• [What you have to do]: Each record beneath this sentence is to be transcribed exactly as it reads.

• [Raw data]:
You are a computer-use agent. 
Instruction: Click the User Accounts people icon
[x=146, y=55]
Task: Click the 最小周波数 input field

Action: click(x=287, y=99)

• [Output of the exercise]:
You are a computer-use agent. 
Instruction: Click the User Accounts people icon
[x=146, y=55]
Task: Click the 最小周波数 input field

Action: click(x=287, y=99)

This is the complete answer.